Blood Malignancies and Treatment

Biography

Biography: Jean Jacques Fournie

Abstract

Non-Hodgkin’s B-cell lymphomas (B-NHL) are aggressive lymphoid malignancies which develop in patients due to oncogenic activation, chemo-resistance and immune evasion. Tumor biopsies show that B-NHL frequently deploys several immune escape strategies, a problem for the development of checkpoint blockade immunotherapies in these diseases. In particular, there are currently no means to identify those B-NHL patients most likely to respond to the new therapeutic antibodies. Meta-analysis of large series of microarrays from B-NHL biopsies is necessary to assess their immuno-edition, but material (single datasets) and methods to do this are currently lacking.
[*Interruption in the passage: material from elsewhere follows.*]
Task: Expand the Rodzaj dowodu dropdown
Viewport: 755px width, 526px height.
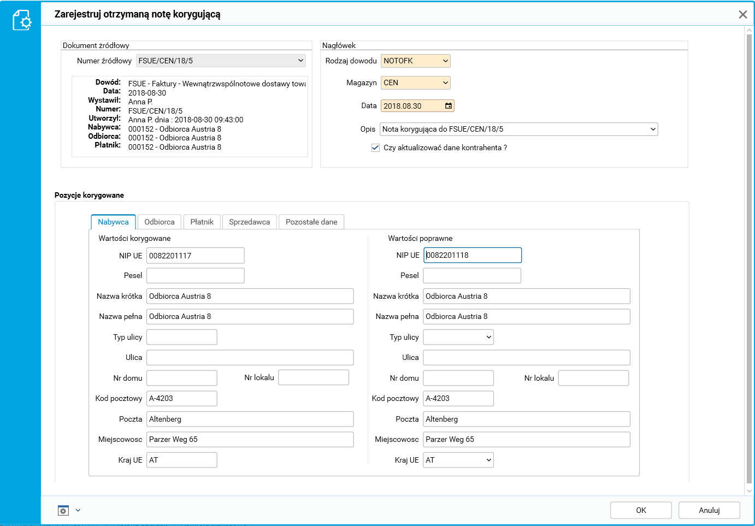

This talk will present a new data mining strategy to do so, and their results in large cohorts of ~1500 patients with B-NHL. This approach was validated by producing scores fully matched to phenotypic hallmarks of B-NHL. Then, immune escape in patients was investigated by this method, and revealed a significant immune escape in most samples of DLBCL and FL, but fewer in MCL and MZL. Both gene expression patterns and overall survival data evidence four stages of cancer immuno-editing in B-NHL: • Non-immunogenic tumors (stage 1) • Immunogenic tumors without immune escape (stage 2) • Immunogenic tumors with immunoescape (stage 3) • Fully immunoedited tumors (stage 4) Scores characterizing immunoescape stages 3 and 4 (76% of FL and DLBCL samples in the dataset) identify those B-NHL patients relevant for immune checkpoint blockade therapeutics. Beyond, the consequences of these findings will be discussed in the more general context of molecular profilings for cancer treatment.